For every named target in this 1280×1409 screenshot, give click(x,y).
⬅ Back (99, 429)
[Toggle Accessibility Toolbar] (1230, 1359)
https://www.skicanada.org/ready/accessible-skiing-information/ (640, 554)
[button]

•••

Task goal
Only the stretch of lines that begins with the one holding "[Toggle Accessibility Toolbar] (1230, 1359)" and ends with the last line above belongs in the answer; please write it out exactly.

Answer area
[Toggle Accessibility Toolbar] (1230, 1359)
https://www.skicanada.org/ready/accessible-skiing-information/ (640, 554)
[button]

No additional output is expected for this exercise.